*Problem details*. Print the line that contains "Task: Open the Windows Start orb", then every line after it until the entries end, exactly as they read; do not include pictures.

*Provided records*.
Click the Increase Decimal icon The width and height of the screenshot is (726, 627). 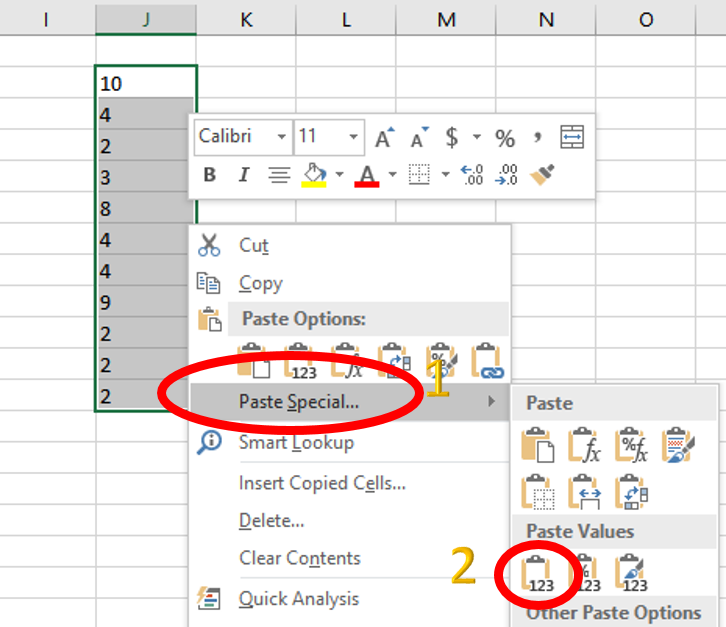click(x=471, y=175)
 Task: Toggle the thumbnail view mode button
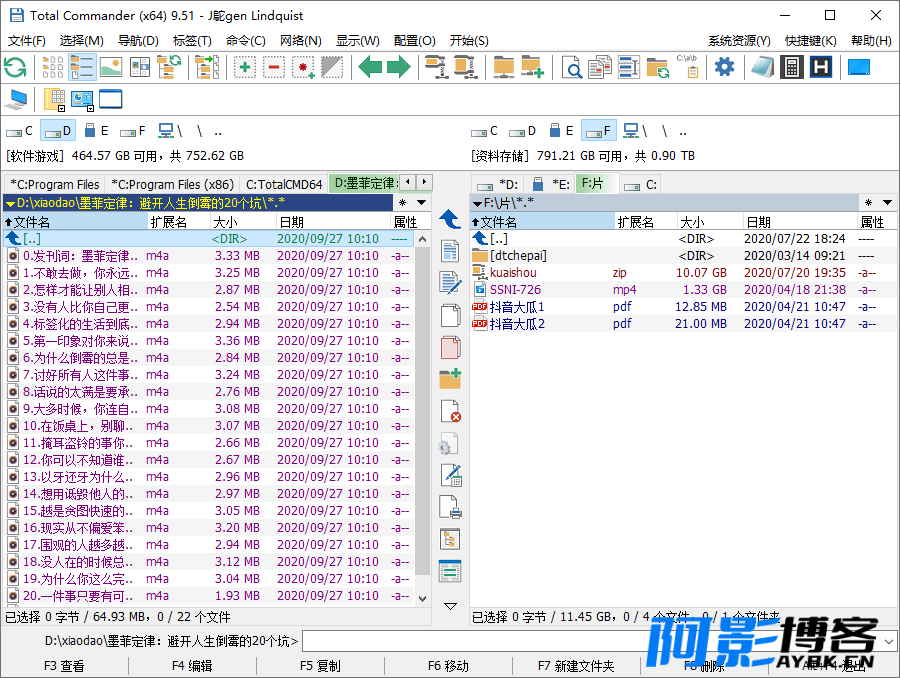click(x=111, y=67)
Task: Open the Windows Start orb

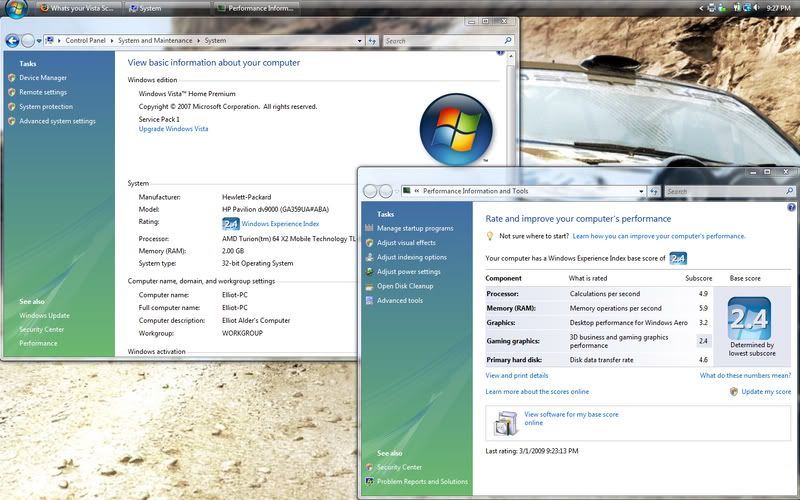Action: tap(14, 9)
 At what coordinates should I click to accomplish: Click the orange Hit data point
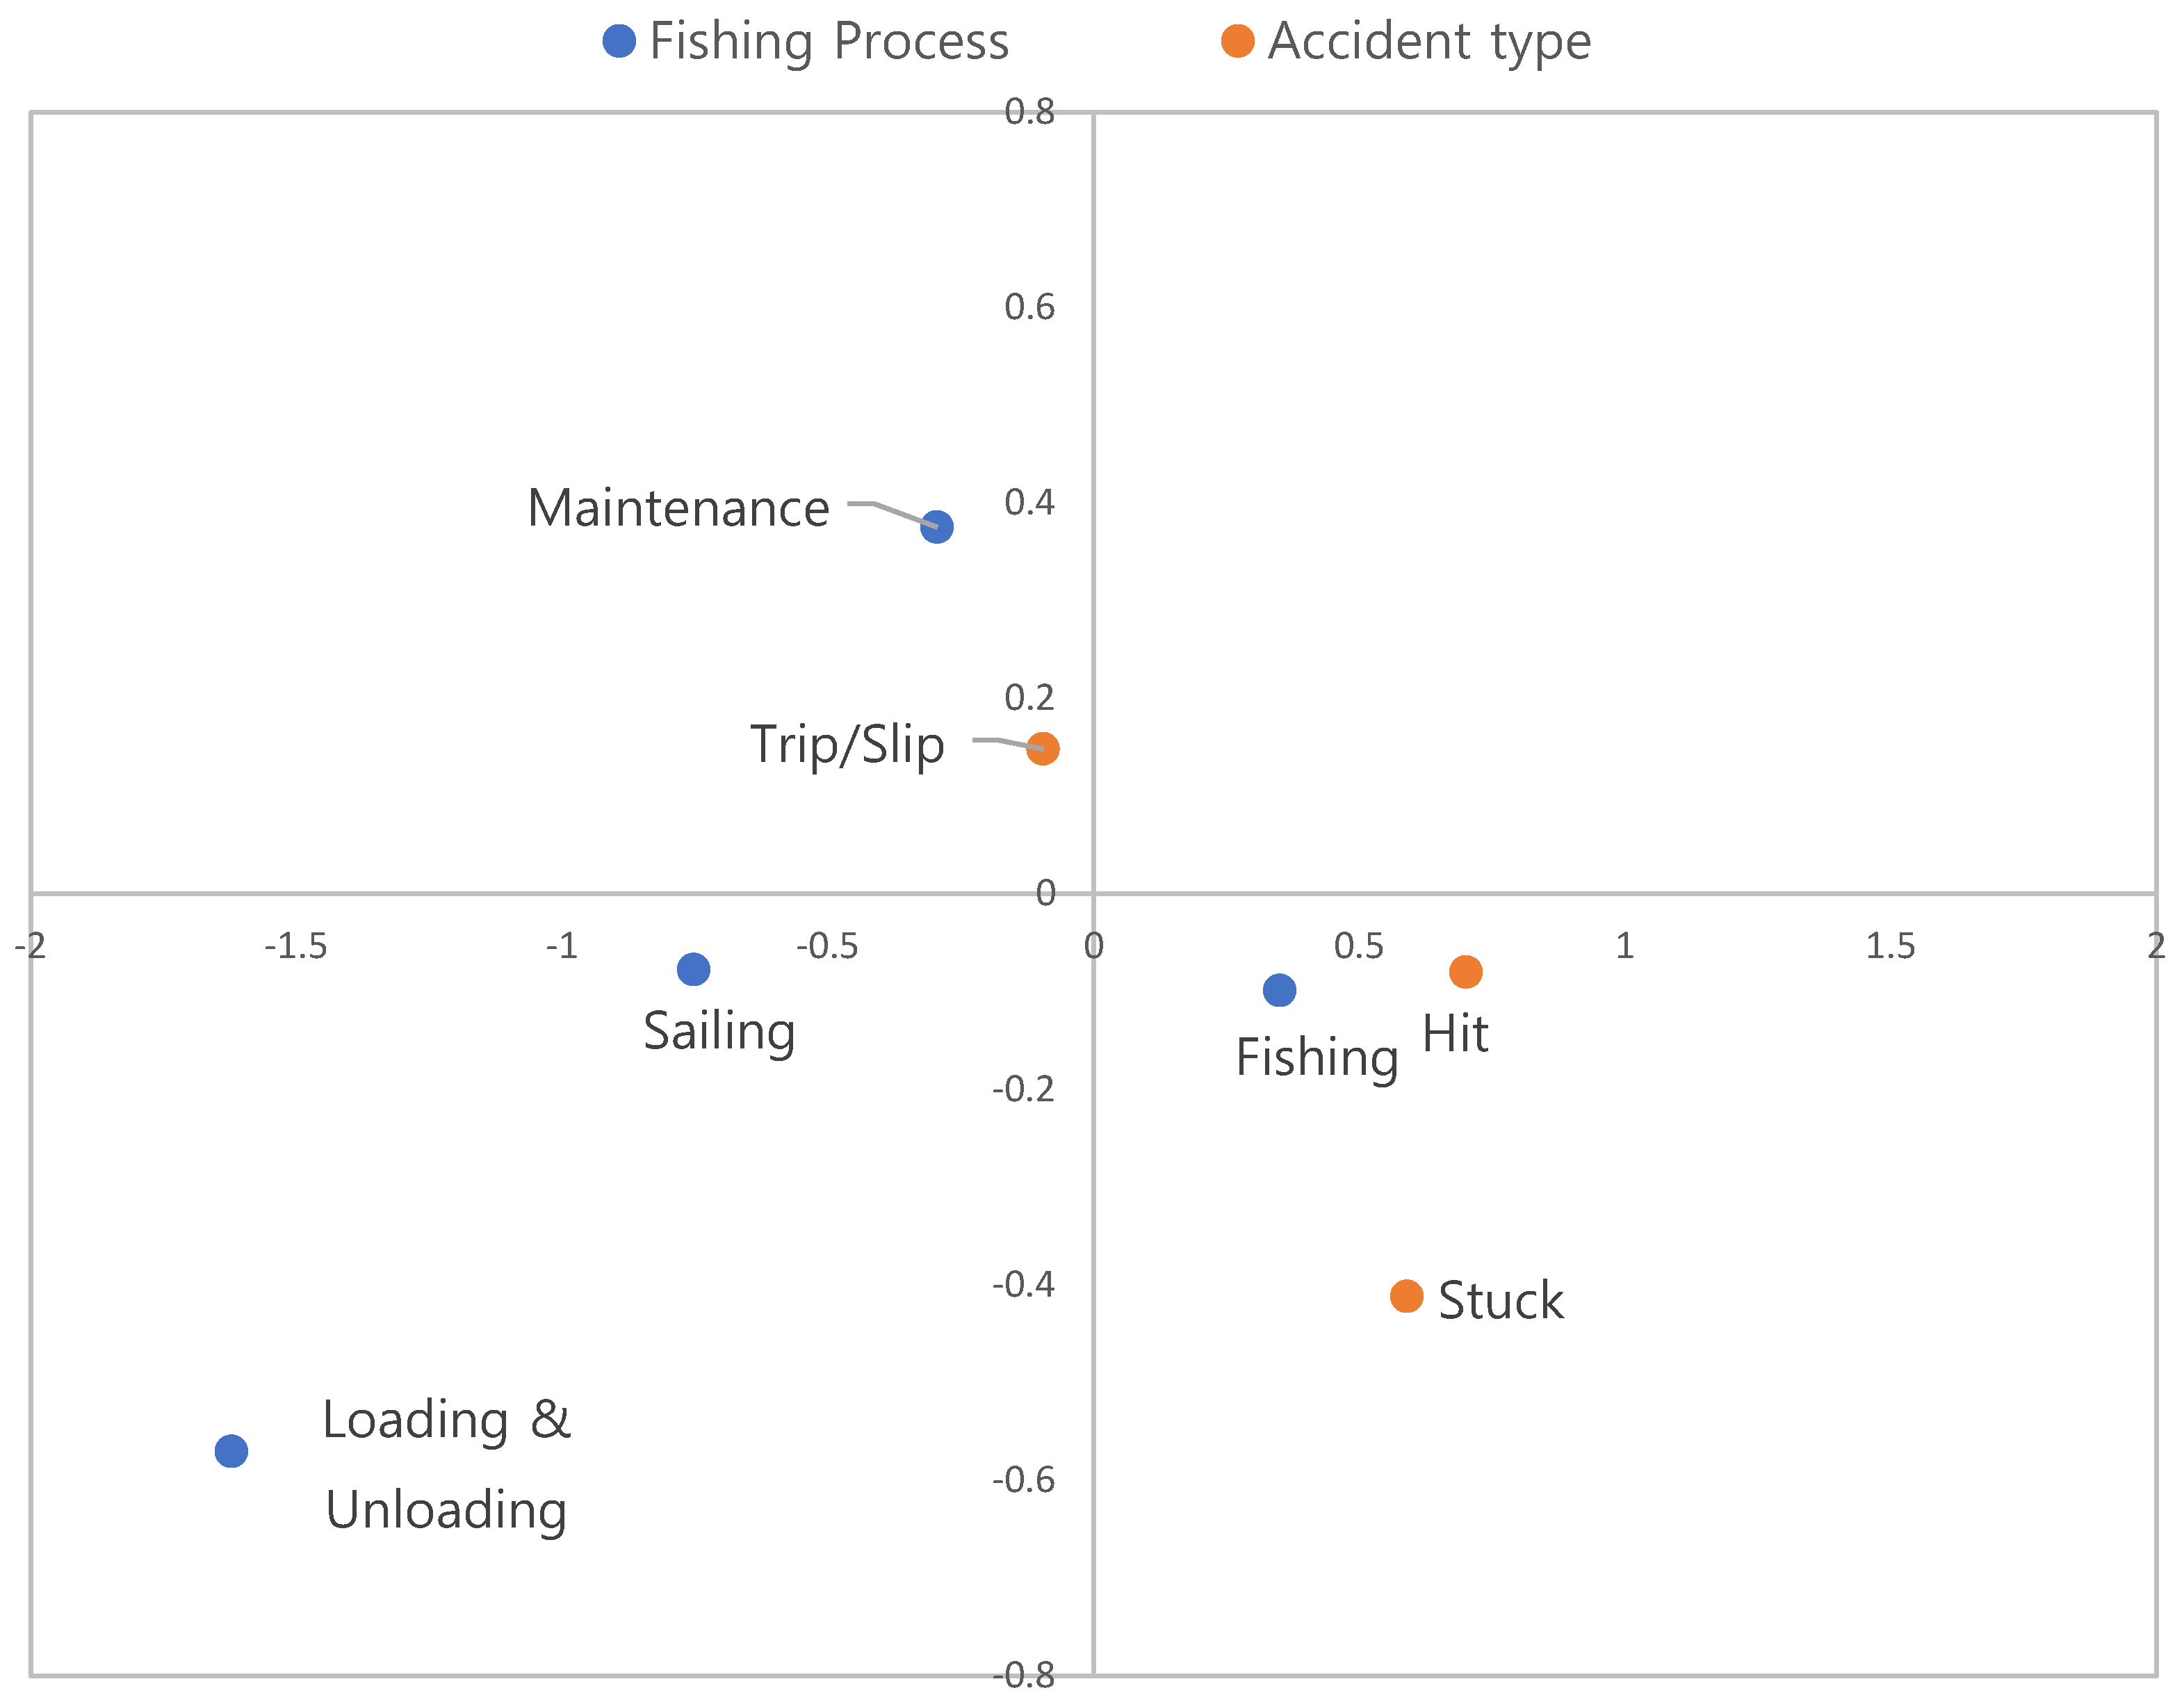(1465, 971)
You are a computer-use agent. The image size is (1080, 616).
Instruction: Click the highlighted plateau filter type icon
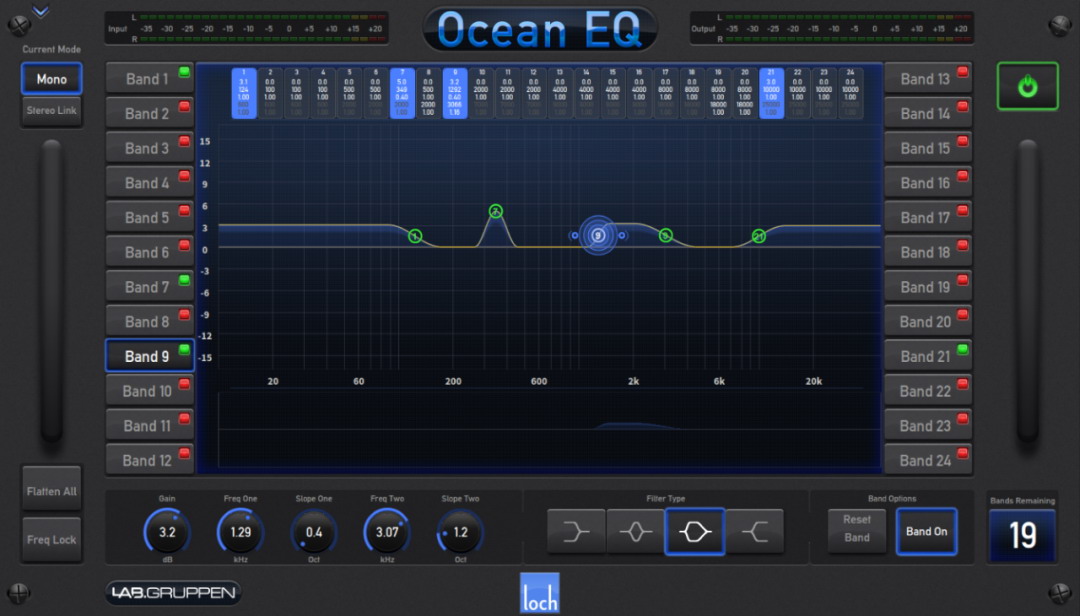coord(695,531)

*Expected answer*.
Task: Open the Windows Start orb

Action: tap(14, 9)
 At what coordinates should I click to accomplish: Click the orange Hit data point
(1465, 971)
You are a computer-use agent. The image size is (1080, 616).
Instruction: Click the highlighted plateau filter type icon
coord(695,531)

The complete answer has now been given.